DIRECTIONS FOR THIS TASK: Copy out exactly the lines from the one containing "The width and" through the end of the records, and no pictures.

*** Opening DATA IN THIS EXERCISE ***

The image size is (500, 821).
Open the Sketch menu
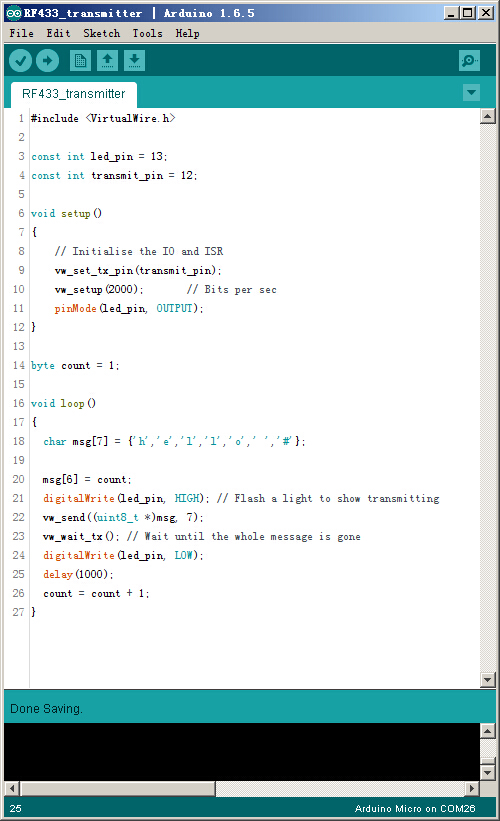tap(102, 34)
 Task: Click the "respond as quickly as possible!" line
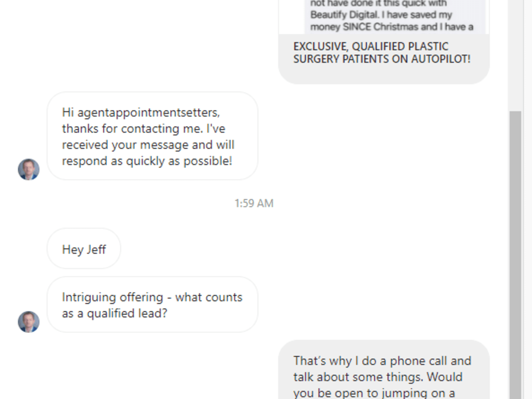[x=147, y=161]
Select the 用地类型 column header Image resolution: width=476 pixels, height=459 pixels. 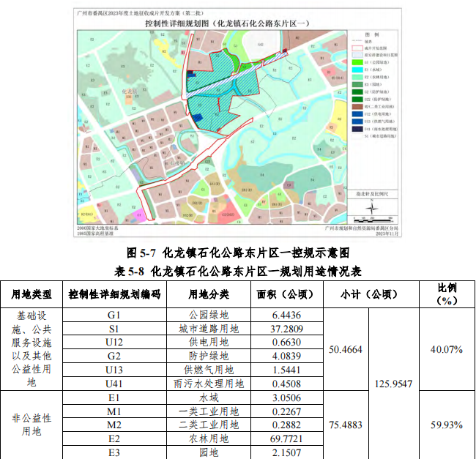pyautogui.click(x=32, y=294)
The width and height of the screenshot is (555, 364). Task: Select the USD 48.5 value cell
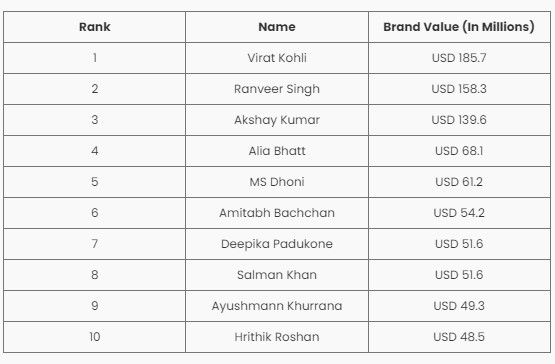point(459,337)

*** Closing DATA IN THIS EXERCISE ***

ANSWER TO THIS PROBLEM:
The width and height of the screenshot is (555, 364). Task: Select the USD 48.5 value cell
point(459,337)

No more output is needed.